|

Bejbi blues (2012)

Bejbi blues
reż. K. Rosłaniec • Polska, 2012

Galerianki były filmem, który oceniałam dobrze, powyżej przeciętnej. Kasię Rosłaniec z kolei już po wersji krótkometrażowej, z 2006 roku, uznawałam za reżyserkę interesującą, znacznie wyróżniającą się na tle wielu innych. Dlatego też z ogromnym zainteresowaniem podeszłam do jej kolejnego dzieła – Bejbi blues.

Uczucia, jakie towarzyszyły mi podczas seansu, to, kolejno: przytłoczenie (nadmiarem barw), zagubienie (kręcenie z ręki nie zawsze wychodzi na dobre filmowi czy oczom widza), rozbawienie (totalną abstrakcyjnością świata przedstawionego), zażenowanie (małolatami non-stop latającymi nago przed kamerą) i znudzenie (przydługimi scenami). A! Była jeszcze irytacja spowodowana ciągłymi westchnieniami, chichotami i głośnymi pytaniami: „co ona tam bełkotała?” panoszącymi się po sali.
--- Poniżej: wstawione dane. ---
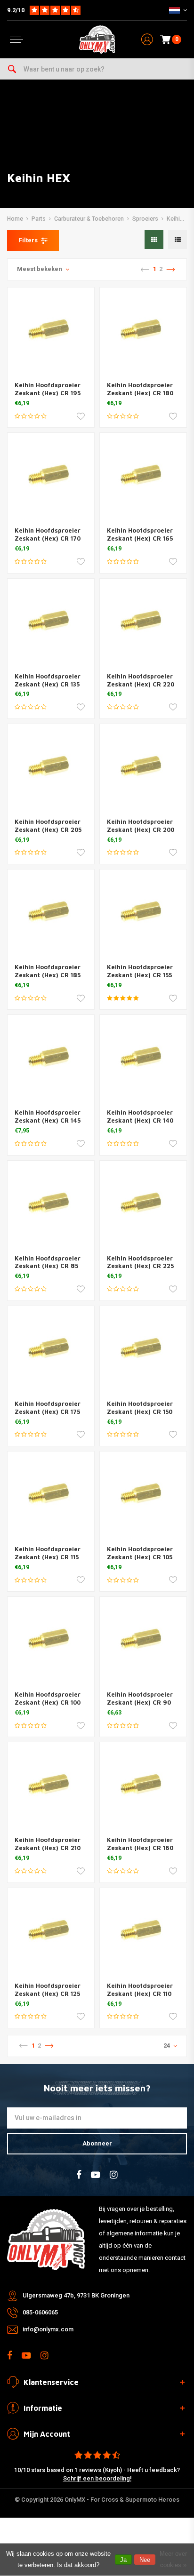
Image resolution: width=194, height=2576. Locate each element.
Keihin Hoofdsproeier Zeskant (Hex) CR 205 (48, 825)
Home (15, 218)
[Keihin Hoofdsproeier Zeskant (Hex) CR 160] (143, 1785)
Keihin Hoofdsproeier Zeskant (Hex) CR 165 (140, 534)
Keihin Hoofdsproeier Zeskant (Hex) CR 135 (48, 680)
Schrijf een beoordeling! (97, 2478)
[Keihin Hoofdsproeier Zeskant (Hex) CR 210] (51, 1785)
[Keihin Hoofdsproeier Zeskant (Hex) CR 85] (51, 1204)
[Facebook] (78, 2174)
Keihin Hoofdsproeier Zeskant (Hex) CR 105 (140, 1553)
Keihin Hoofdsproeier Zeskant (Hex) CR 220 (140, 680)
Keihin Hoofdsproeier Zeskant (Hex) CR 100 (48, 1698)
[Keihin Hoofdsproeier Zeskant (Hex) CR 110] (143, 1931)
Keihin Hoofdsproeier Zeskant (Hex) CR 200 (140, 825)
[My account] (147, 40)
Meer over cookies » (173, 2559)
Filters (28, 240)
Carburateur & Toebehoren (89, 218)
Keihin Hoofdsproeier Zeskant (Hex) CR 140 (140, 1116)
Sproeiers (145, 218)
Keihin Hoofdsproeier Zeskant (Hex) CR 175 (48, 1407)
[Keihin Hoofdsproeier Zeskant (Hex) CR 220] (143, 622)
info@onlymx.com (48, 2329)
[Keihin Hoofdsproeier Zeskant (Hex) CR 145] (51, 1058)
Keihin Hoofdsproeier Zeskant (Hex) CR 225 (140, 1262)
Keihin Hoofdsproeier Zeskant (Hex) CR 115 (48, 1553)
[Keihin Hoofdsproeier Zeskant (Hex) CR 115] (51, 1495)
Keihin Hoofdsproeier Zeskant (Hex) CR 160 (140, 1843)
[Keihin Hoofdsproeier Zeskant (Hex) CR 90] (143, 1640)
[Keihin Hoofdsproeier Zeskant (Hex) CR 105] (143, 1495)
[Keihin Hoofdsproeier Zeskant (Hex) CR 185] (51, 913)
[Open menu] (16, 40)
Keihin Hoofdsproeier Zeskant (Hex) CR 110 (140, 1989)
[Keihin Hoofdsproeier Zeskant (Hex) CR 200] (143, 767)
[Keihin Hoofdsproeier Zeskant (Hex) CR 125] (51, 1931)
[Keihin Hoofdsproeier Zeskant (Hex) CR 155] (143, 913)
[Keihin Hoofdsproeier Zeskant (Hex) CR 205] (51, 767)
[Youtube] (95, 2174)
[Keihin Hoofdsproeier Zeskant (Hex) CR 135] (51, 622)
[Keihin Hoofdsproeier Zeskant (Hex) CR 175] (51, 1349)
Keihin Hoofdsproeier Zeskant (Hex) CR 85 (48, 1262)
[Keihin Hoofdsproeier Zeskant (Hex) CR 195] (51, 331)
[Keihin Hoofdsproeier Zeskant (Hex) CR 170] (51, 476)
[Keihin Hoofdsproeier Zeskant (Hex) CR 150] (143, 1349)
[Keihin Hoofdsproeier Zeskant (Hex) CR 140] (143, 1058)
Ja (123, 2559)
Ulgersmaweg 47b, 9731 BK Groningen (76, 2295)
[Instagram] (114, 2174)
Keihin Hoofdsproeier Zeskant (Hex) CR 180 (140, 389)
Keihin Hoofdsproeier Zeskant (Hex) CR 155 (140, 971)
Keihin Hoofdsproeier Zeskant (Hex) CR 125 (48, 1989)
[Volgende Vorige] (170, 269)
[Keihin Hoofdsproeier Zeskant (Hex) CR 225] (143, 1204)
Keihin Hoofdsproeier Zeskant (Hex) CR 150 (140, 1407)
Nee (144, 2559)
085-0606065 (40, 2312)
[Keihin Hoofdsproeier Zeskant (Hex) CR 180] (143, 331)
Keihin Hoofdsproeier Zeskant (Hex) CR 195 (48, 389)
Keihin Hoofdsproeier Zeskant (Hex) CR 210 (48, 1843)
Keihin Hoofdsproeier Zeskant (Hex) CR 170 (48, 534)
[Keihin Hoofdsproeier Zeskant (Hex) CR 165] (143, 476)
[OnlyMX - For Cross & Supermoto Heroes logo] (97, 39)
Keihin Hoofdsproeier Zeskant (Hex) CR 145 (48, 1116)
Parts (39, 218)
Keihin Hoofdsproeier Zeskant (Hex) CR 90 (140, 1698)
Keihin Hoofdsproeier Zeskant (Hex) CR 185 (48, 971)
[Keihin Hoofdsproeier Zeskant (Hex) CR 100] (51, 1640)
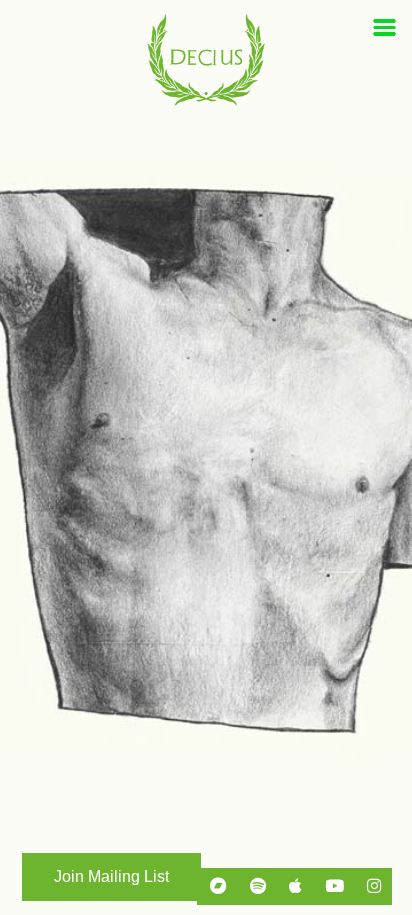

Generalnie mamy do czynienia z dziełem totalnie surrealnym i pozbawionym logiki – bohaterowie są i znikają, szkoła nie istnieje, samotne małolaty stać na odjazdowe ciuchy, amfetaminę, dyskoteki i modne knajpy, do żłobka można oddać malucha niemal z marszu, zamknięte w ciemności dziecko ani nie zakwili, na komisariacie można spokojnie się pociąć, a po zrobieniu krzywdy dzieciakowi bez słowa można uciec ze szpitala. W ogóle te małolaty żyją jak w bajce – własne mieszkanie, kasa spadająca z nieba, bezproblemowe zatrudnienie w ekskluzywnym butiku i dziecko-gadżet, które czasem zapłacze, czasem krzyknie, ale generalnie żyje sobie, jak jedna z maskotek, wciśniętych gdzieś w kąt pokoju.

Z tego można było zrobić dobry, poruszający film. Bo pomysł na fabułę nie był zły, a i aktorsko Bejbi blues stoi na naprawdę wysokim poziomie. Na fali popularności wszystkich Trudnych spraw i innych tego typu, historia siedemnastolatki, która z braku miłości załatwia sobie coś do kochania, mogłaby cieszyć się u nas ogromną popularnością. Ale Rosłaniec wolała zrobić z tej historii kolorowo-błyszczącą papkę, którą kupi co najwyżej mało rozgarnięta trzynastolatka. Te bardziej kumate zorientują się, że ich świat wcale nie jest taki różowy, że ich dialogi nie są tak drętwe, a problemy tak wyimaginowane. Czy znalazł się w ogóle ktokolwiek, kto uwierzy w tę historię, w tych bohaterów i w takie problemy? Wątpię.

Źródło: filmweb.pl

Smutne jest to, że można mieć dobry pomysł, można stworzyć opowieść z wielkim potencjałem, zaangażować zdolnych debiutantów, mieć znakomite zaplecze finansowe, a i tak nie wykorzystać ani kawałka z tego, co jest. Bejbi blues to film z tragicznym scenariuszem i słabymi dialogami, na siłę wydłużany niemożliwie ciągnącymi się scenami (z wielką fascynacją obserwowałam minutowy spacer, minutową jazdę na rolkach, minutowy proces wkładania rajstop albo siedzenia na klozecie). I chyba jedyne, co jest mnie w stanie do niego przekonać, to rysy psychologiczne poszczególnych postaci.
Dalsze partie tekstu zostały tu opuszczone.